First, let’s see how greatly God blessed a grumbling and dissatisfied people! The Moabite tribes knew the story and they saw the evidence. God brought these people out of Egyptian slavery and granted them victories over their enemies. They had grown so numerous that the Moabites feared that they would consume all the natural resources, like grazing oxen. Balak was so afraid of their might that he enlisted a seer to curse them. God had made a covenant with Israel and God would not fail to be faithful. Though Israel had tested that covenant on more than one occasion, God’s hand of mercy had been accompanied by His hand of grace and they now stood as a people greatly blessed.
Second, we see that the enemies of God’s people are spiritual people and see this as a spiritual battle. The king of the Moabites himself sought the aid of a spiritual leader, Balaam, whose reputation was that of a man whose curses and blessings get results. Scripture gives us no reason to doubt that this reputation was well-earned.

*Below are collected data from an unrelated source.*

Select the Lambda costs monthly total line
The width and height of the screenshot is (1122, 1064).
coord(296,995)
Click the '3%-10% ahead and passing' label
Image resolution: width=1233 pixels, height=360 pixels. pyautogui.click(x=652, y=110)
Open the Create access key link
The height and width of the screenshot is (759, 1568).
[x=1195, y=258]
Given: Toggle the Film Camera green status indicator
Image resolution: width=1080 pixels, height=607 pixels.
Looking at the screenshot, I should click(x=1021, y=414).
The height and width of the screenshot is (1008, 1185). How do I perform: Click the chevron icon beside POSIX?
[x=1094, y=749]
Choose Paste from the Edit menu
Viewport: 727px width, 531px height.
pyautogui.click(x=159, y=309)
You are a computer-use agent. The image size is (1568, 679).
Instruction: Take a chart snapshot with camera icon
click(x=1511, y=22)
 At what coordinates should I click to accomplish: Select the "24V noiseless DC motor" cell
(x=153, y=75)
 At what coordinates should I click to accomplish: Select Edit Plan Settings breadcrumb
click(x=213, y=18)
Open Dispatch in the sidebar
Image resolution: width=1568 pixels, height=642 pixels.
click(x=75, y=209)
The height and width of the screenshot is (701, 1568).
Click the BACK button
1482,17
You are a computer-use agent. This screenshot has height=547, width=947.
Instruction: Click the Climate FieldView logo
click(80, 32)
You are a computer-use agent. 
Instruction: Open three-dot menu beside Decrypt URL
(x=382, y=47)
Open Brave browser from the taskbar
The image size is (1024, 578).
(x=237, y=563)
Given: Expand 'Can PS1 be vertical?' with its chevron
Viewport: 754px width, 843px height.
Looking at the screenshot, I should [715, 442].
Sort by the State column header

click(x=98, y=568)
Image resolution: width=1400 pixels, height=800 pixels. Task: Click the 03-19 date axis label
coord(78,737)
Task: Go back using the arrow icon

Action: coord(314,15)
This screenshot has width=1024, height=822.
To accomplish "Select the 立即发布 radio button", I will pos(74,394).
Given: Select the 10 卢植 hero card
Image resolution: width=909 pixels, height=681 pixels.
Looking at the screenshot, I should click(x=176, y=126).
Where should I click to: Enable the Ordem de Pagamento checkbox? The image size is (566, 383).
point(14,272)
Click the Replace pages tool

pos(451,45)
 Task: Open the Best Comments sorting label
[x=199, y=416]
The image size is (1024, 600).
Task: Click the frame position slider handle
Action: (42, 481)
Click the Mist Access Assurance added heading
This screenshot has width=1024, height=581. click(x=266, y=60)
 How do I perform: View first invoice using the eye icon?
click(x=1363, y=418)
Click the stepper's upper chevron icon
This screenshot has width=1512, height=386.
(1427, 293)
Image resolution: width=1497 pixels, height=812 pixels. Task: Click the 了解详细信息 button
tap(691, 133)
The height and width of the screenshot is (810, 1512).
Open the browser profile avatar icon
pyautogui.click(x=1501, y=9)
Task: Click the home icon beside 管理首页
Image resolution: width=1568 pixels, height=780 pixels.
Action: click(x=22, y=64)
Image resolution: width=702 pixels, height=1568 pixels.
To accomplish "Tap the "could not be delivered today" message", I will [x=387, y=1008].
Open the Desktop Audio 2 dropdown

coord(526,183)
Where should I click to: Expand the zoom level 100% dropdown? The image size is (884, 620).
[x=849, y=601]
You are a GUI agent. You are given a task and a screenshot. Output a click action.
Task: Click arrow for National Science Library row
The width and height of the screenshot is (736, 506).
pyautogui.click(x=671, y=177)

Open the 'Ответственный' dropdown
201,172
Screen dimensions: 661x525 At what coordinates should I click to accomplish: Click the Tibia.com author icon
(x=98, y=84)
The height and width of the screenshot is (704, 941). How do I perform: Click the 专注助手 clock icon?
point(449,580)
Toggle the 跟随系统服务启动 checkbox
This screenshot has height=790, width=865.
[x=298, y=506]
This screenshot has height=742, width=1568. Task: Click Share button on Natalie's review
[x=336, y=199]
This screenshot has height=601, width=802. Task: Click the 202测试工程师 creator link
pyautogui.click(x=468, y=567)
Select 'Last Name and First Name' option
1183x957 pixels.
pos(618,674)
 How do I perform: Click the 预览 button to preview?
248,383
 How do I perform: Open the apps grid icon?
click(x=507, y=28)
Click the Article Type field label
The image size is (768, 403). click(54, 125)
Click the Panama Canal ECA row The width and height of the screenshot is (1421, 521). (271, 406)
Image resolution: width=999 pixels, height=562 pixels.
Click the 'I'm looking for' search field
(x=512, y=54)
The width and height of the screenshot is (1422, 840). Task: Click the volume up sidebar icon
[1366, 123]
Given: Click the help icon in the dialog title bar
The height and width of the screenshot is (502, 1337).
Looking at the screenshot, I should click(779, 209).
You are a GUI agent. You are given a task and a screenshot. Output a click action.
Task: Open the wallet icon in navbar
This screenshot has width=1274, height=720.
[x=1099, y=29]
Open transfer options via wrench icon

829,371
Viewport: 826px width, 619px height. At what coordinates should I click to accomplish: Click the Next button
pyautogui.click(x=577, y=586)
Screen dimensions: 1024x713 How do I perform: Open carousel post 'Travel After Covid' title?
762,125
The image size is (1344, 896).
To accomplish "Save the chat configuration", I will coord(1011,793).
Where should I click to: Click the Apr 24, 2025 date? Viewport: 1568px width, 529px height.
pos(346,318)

It would be good for us to look at the introduction to this account as a template for understanding our own lives. As the new covenant people of God, we need to remember how greatly God has blessed us. Though we are frequent faithlessness, He is faithful. Whatever happens today, we enter into it as the blessed children of God. This should drive out all fear and doubt and self-pity, should it not? Additionally, we need to recognize, as Paul does, that “we do not wrestle against flesh and blood, but against the rulers, against the authorities, against the cosmic powers over this present darkness, against the spiritual forces of evil in the heavenly places” (Ephesians 6:12). Until we understand the spiritual nature of our battles, we will never fight them well.
My prayer for you today is for wisdom: may you see yourself as a blessed child of God fighting battles in the heavenly places where God reigns supreme.